The Guardian reported on 22 March 2011 that one response of the Syrian authorities to the unrest was to organise pro-Assad rallies. Pro-Assad rallies were held in the capital city of Damascus on 25 March. Since the start of the uprising, large crowds have rallied in the support of the Assad government, especially in the cities of Damascus, Aleppo, and Lattakia

Assad government orgnanized protests in front of the French and Turkish embassies in Syria, over their condemnations of the Syrian government's crackdown of protests, and on 15 June, people at a pro-government demonstration in Damascus carried a 2.3 km-long Syrian flag down Mezzeh boulevard. State television reported that two million people attended to express Syrian national unity and Syria's rejection of foreign interference in its internal affairs. The day after Assad addressed the nation on 20 June, Syrian state television claimed that over one million people gathered in Umayyad Square in Damascus, and there were demonstrations in Homs, Aleppo, Sweida, Latakia, Deraa, Hasaka, Tartous, and elsewhere to express support for the reforms the president said he would carry out.
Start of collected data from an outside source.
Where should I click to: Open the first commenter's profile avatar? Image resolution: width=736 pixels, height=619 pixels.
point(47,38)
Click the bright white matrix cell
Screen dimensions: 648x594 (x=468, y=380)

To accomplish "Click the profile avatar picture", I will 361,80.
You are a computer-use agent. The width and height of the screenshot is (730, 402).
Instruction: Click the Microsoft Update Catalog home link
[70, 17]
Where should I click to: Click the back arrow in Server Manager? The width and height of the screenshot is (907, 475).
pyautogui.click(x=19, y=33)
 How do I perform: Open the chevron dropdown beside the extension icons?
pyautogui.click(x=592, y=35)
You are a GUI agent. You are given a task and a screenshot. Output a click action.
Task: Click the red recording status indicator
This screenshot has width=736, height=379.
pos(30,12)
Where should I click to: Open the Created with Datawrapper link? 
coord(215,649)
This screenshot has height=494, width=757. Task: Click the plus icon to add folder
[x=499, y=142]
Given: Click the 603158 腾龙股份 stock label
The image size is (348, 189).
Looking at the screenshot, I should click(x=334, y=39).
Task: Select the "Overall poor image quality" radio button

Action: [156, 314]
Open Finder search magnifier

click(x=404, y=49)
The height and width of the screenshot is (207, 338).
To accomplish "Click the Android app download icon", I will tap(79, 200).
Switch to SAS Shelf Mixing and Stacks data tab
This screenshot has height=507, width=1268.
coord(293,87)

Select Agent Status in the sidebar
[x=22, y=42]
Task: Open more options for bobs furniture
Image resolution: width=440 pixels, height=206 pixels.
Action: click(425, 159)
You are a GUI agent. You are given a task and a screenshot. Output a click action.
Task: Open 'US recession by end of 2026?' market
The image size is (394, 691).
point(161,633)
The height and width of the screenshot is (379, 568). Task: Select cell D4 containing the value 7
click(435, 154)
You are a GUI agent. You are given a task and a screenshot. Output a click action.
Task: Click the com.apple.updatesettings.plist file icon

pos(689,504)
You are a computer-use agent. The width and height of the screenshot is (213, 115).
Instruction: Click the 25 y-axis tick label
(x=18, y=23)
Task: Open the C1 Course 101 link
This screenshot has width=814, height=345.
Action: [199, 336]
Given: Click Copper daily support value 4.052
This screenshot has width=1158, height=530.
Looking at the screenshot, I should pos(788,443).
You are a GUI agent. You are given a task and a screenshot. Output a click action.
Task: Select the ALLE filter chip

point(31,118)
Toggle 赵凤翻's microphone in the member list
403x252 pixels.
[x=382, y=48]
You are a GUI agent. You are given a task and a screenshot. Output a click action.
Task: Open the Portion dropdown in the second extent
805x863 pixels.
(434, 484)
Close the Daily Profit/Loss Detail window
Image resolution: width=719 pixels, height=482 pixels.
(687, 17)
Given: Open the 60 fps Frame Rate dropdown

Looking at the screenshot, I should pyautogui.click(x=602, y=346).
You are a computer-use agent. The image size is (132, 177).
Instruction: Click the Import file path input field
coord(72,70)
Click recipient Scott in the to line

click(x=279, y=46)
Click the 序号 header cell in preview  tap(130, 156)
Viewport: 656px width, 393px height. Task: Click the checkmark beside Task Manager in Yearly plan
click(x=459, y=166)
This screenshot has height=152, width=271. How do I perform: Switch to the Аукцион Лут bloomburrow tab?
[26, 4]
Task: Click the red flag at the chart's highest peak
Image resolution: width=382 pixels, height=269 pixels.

According to a poll conducted by YouGov for the Qatari institute The Doha Debates, that sampled 97 Syrian online users, 55% of Syrians polled in December 2011 did not want Assad to resign. As of 2009, Syria has 19.6% Internet users as percentage of population according to the World Bank.

Following the Russian military intervention in Syria in 2015, with pro-Assad protesters waved Russian flags and pictures of Vladimir Putin alongside the Syrian flag and portraits of Assad, chanting 'Thank you Russia' signs, praising the Russian military intervention.

==Media coverage==

Al Jazeera provided analysis of the largest opposition parties in Syria that might have great political influence following any change of power: Syrian People's Democratic Party, Muslim Brotherhood, National Salvation Front, Movement for Justice and Development, Reform Party, Arab Socialist Movement, Arab Socialist Union, Arab Revolutionary Workers Party, Communist Labour Party, and others. On 9 March 2011, Al Jazeera continued its reporting with an analysis of political detainees in Syria, and two days later another special report reported that many activists were displeased that the general decree of amnesty did not include political prisoners. Al Jazeera launched an Internet page for the Syrian revolt as part of its "Arab Revolution Spring" portal.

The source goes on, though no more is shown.